In DANCER, capitalism as a reality -- particularly in its American brand -- is portrayed as patently anti-spiritual, anti-life, and anti-beauty. The idealist Selma (as in Selma, Alabama, home of Martin Luther King's sixties civil rights march) brings about her own destruction through an audacious stubbornness to see beauty in everything -- to sing in the midst of Capitalism and its factories, and to care more for her son Gene (whose genes may cause hereditary blindness, with which Selma is already afflicted) than for the system that supports (or enslaves) her and will not pay for her family's health care. It is a system, which, rather than value her perspective, kills her as a threat, even as she continues to see a (delusional) beauty through her blindness, a delusion that itself may also be a truth. It is in fact her audacity to continue to believe in the beauty of her oppressors in the midst of corruption that allows her to defy gravity, even in her death.
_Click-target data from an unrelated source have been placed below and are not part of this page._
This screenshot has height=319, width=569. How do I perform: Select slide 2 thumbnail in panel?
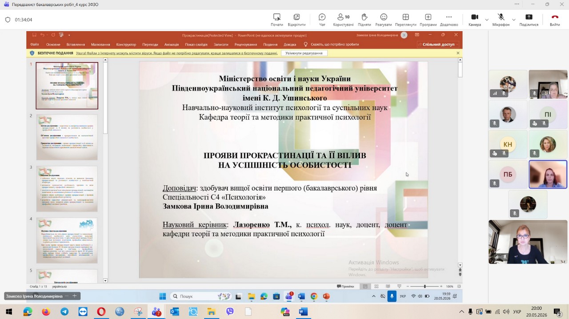(x=67, y=137)
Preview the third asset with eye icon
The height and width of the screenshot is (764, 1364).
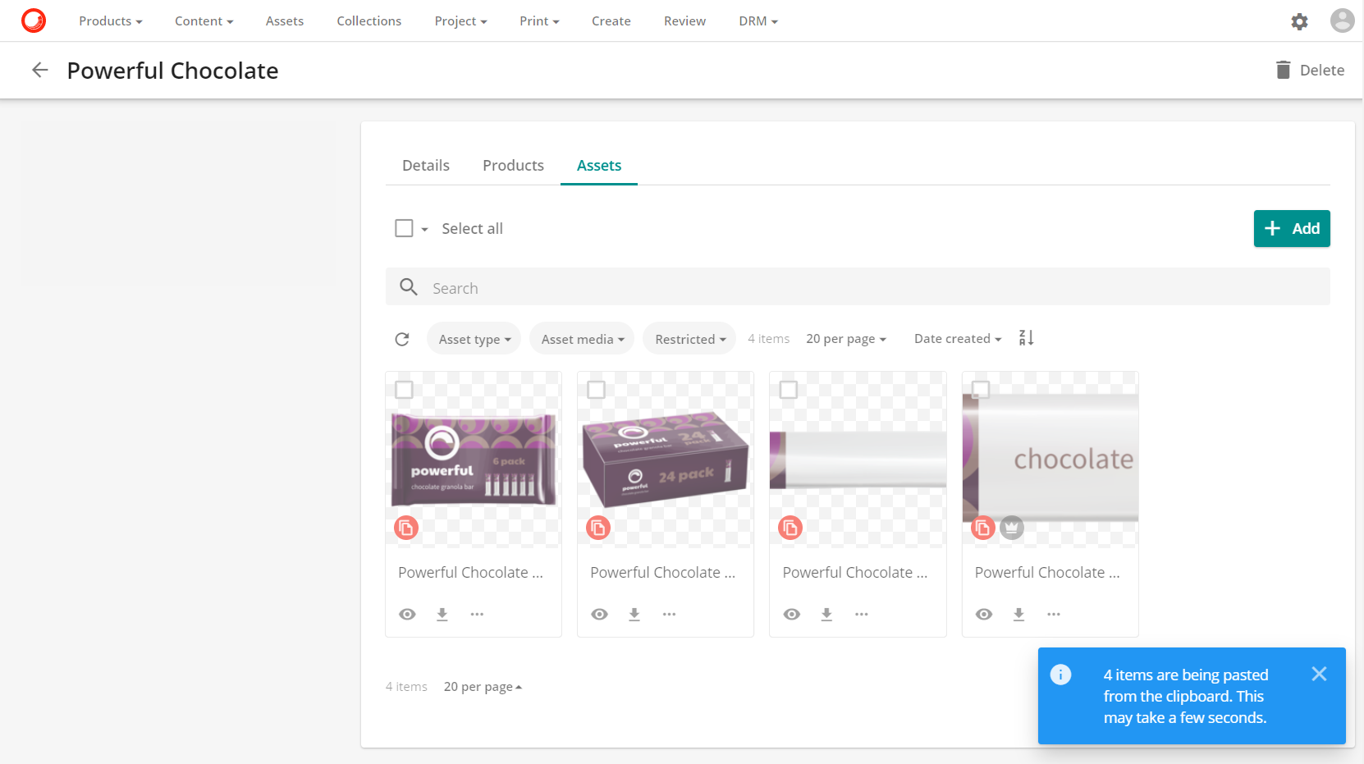(x=792, y=614)
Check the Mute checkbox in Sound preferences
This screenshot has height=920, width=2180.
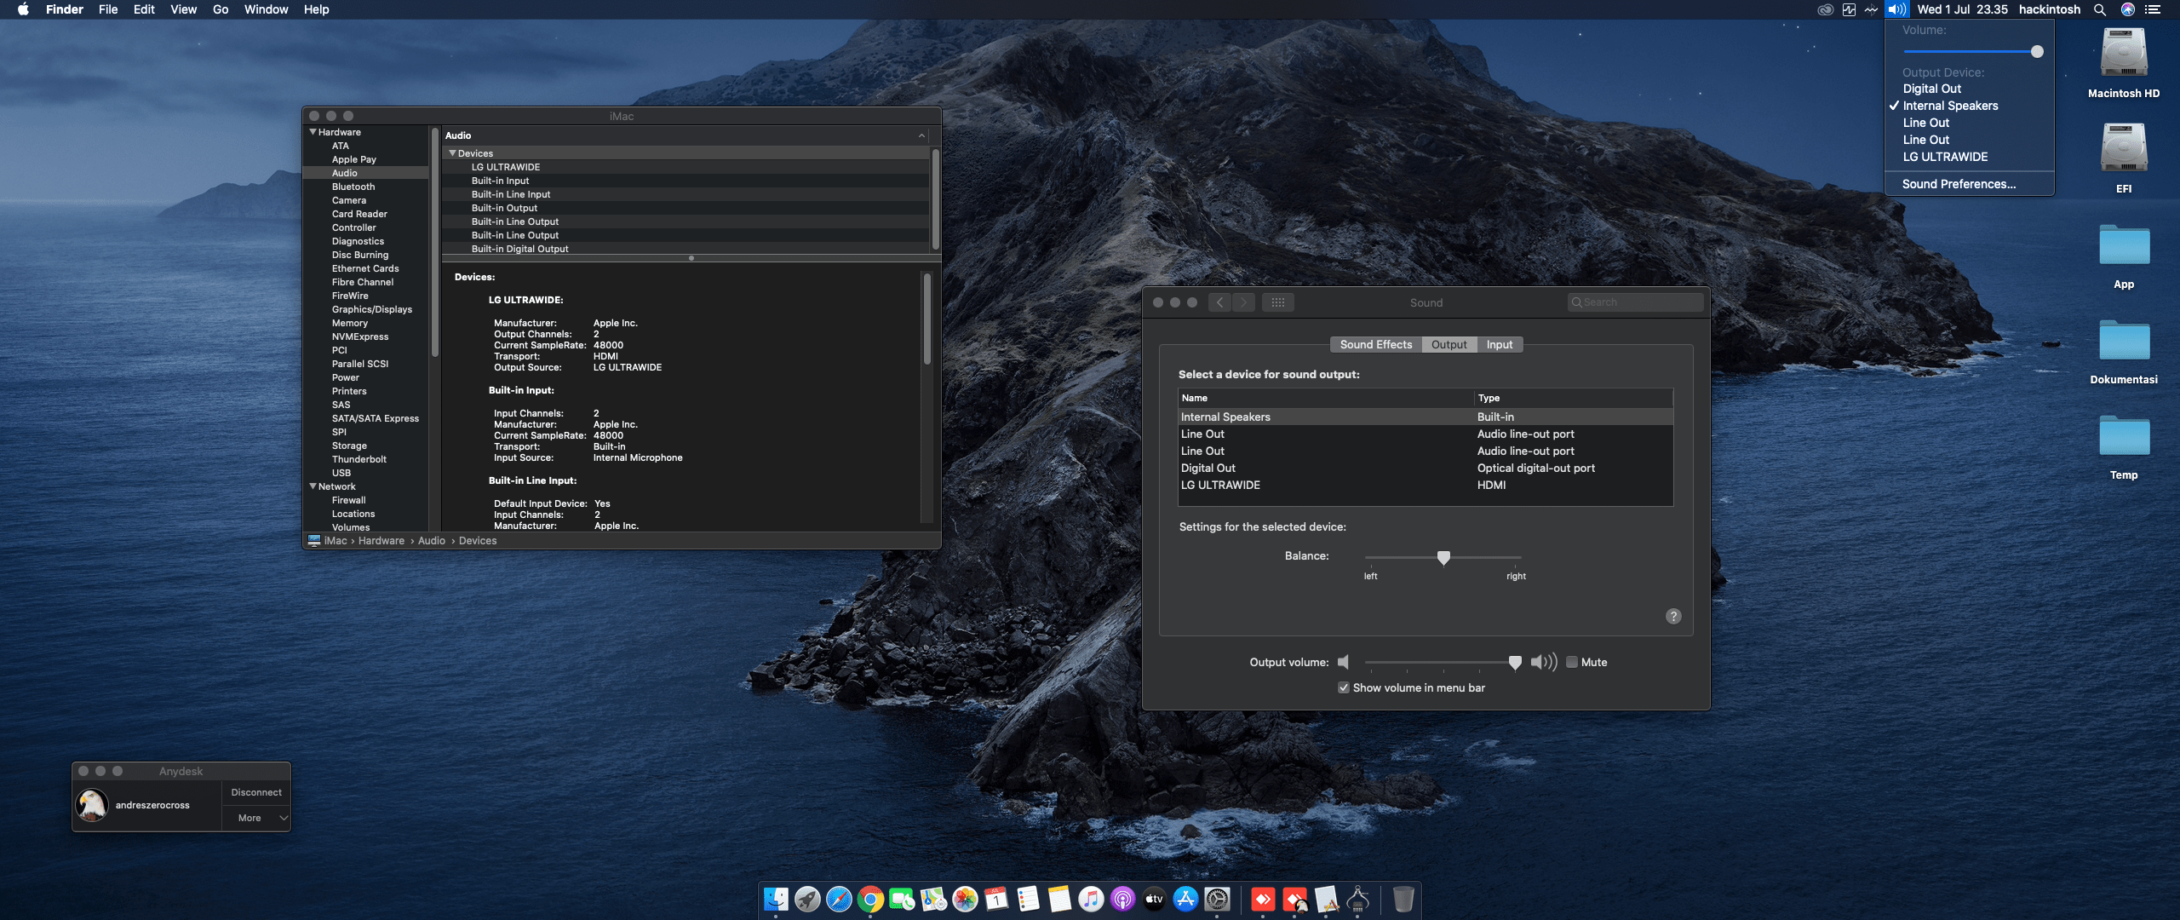point(1572,662)
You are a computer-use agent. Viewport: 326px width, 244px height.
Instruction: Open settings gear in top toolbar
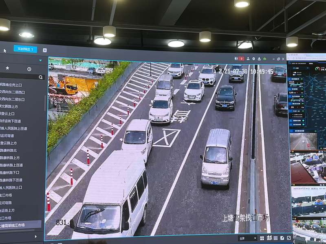coord(253,59)
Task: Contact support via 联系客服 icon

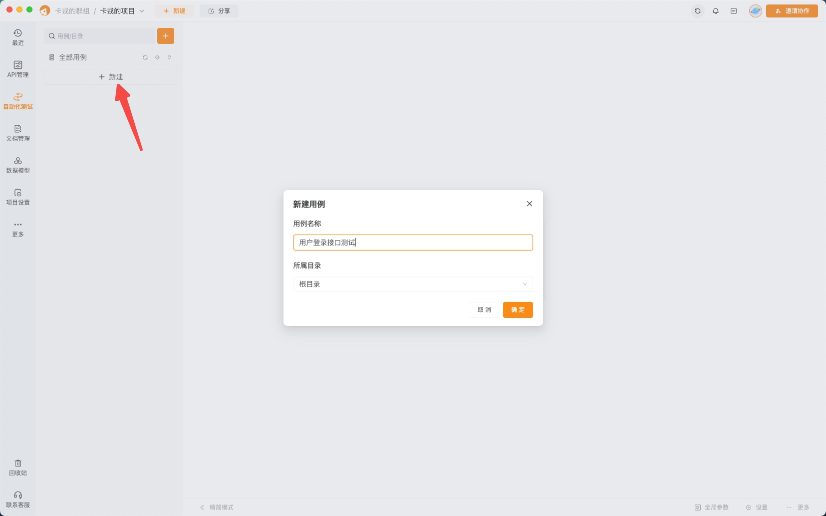Action: coord(18,499)
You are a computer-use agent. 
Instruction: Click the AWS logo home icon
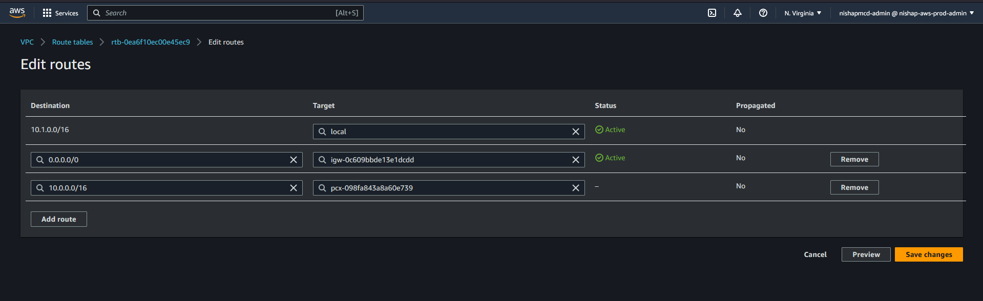(x=17, y=13)
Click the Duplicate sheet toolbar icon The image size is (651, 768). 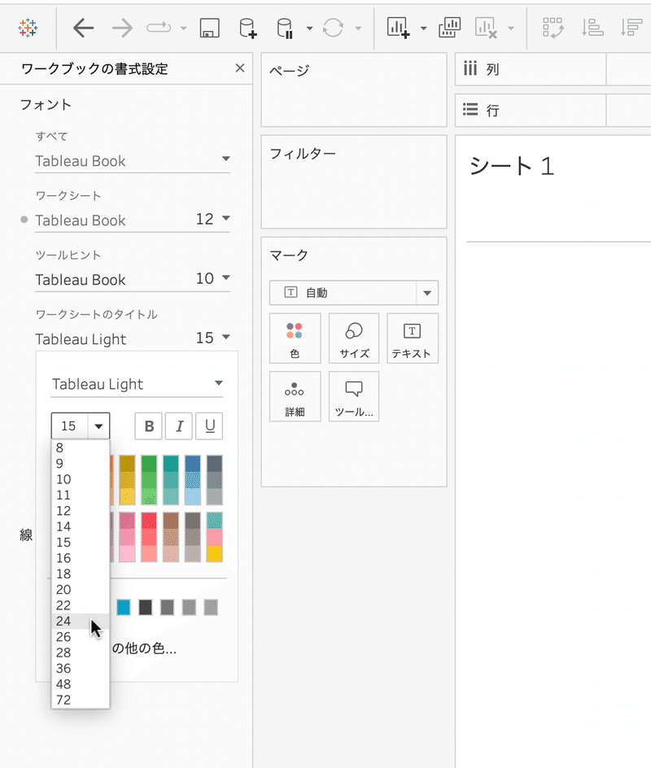[x=449, y=28]
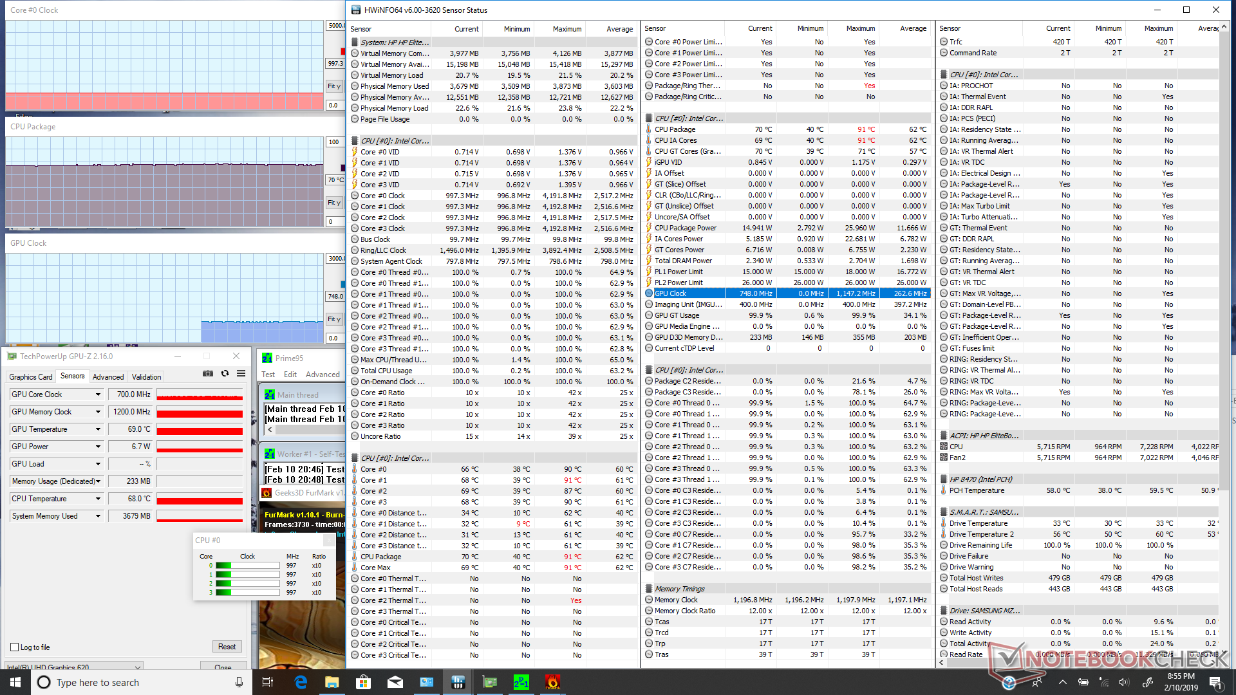Image resolution: width=1236 pixels, height=695 pixels.
Task: Open the GPU Temperature sensor dropdown
Action: click(x=98, y=429)
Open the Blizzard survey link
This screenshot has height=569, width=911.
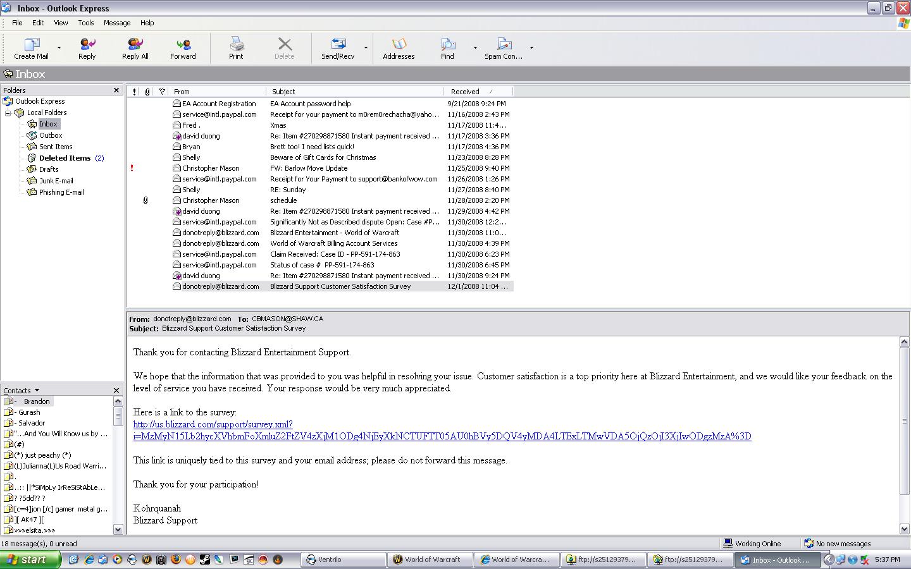[x=213, y=424]
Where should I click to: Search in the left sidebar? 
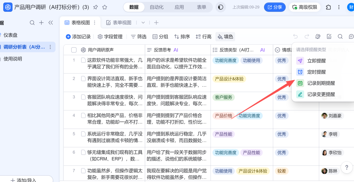tap(32, 23)
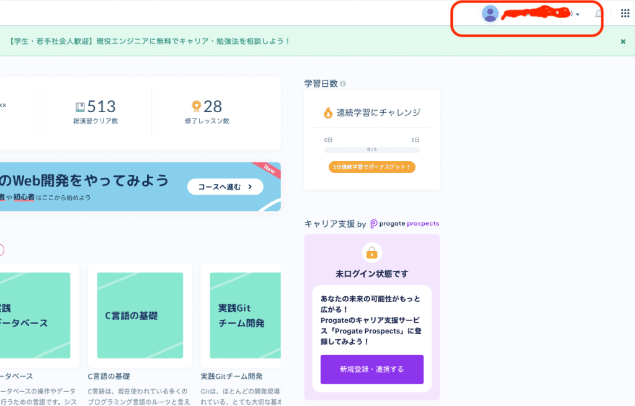Click the 5日連続学習でボーナスゲット badge
Image resolution: width=635 pixels, height=406 pixels.
372,167
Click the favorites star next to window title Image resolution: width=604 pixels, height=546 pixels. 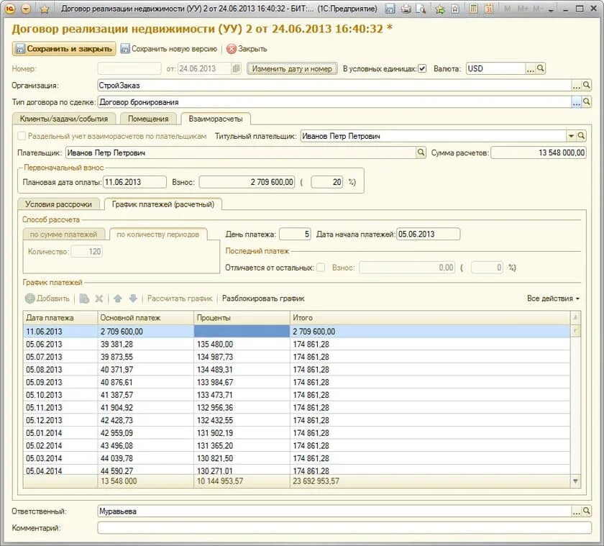(45, 9)
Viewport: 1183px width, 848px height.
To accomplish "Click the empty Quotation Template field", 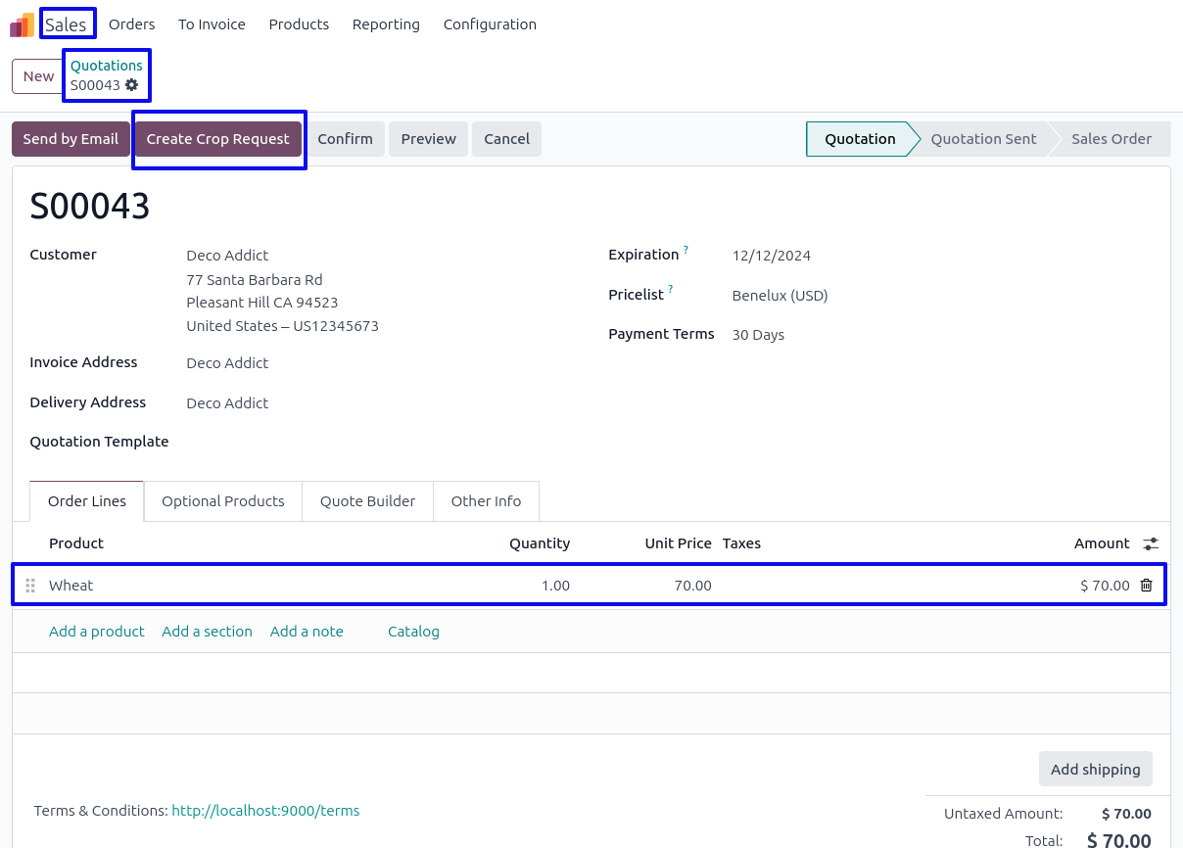I will pos(372,442).
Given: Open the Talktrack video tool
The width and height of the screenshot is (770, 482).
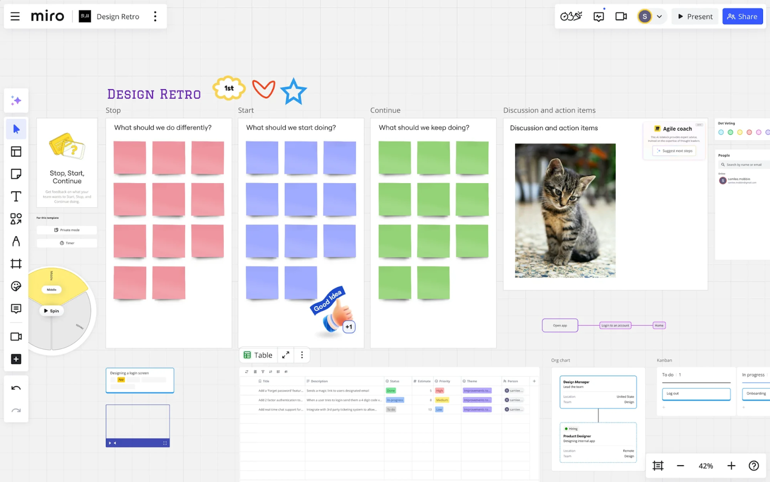Looking at the screenshot, I should point(16,337).
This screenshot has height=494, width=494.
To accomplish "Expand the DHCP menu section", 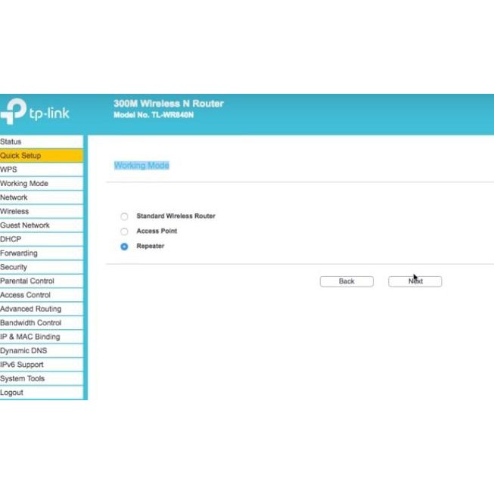I will point(11,239).
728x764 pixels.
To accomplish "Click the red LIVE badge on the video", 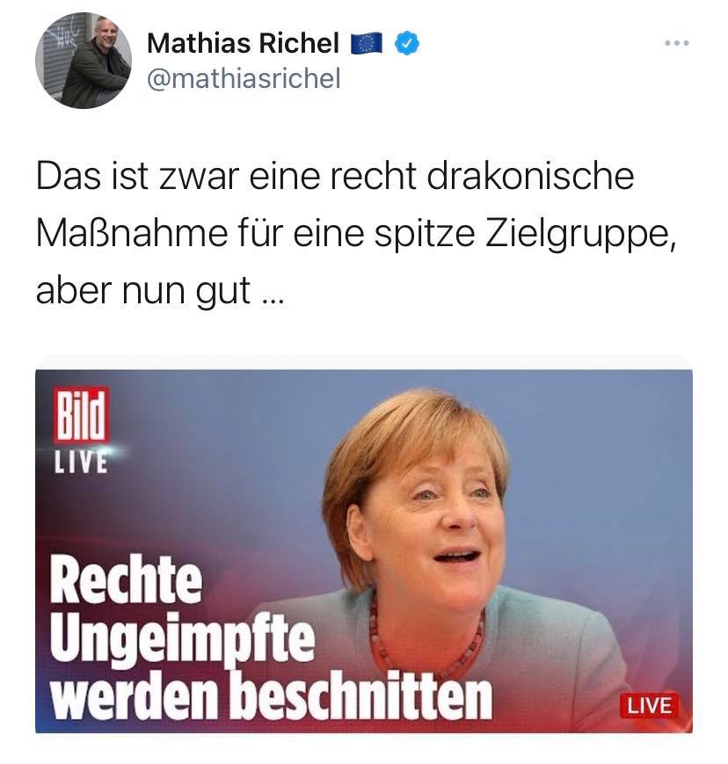I will point(650,705).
In tandem, the tragedy of Selma is that she continues to see the world through the delusion of THE SOUND OF MUSIC (also an emblem of the "pure" and "seamless" Hollywood film!) rather than face the reality of her oppressors and the truth behind the facade of the American dream.

It is in a similar, Christlike sacrifice of Bess (played by Emily Watson) in BREAKING THE WAVES that reveals human relationships at a more basic level, where the crux of the human question is fundamentally in the relationship between man and woman -- not in social relations -- in the intimate reality where the blood of woman is continually sacrificed for the life of man. For this reason BREAKING THE WAVES may be the purest of von Trier's films, as he takes us to the barren landscapes of Northern Scotland, where there is nothing but raw human relationships left, even if they are supported by the monolith of civilization, symbolized by the oil rig looming in the huge North Sea: a feeble attempt at structure in the infinite.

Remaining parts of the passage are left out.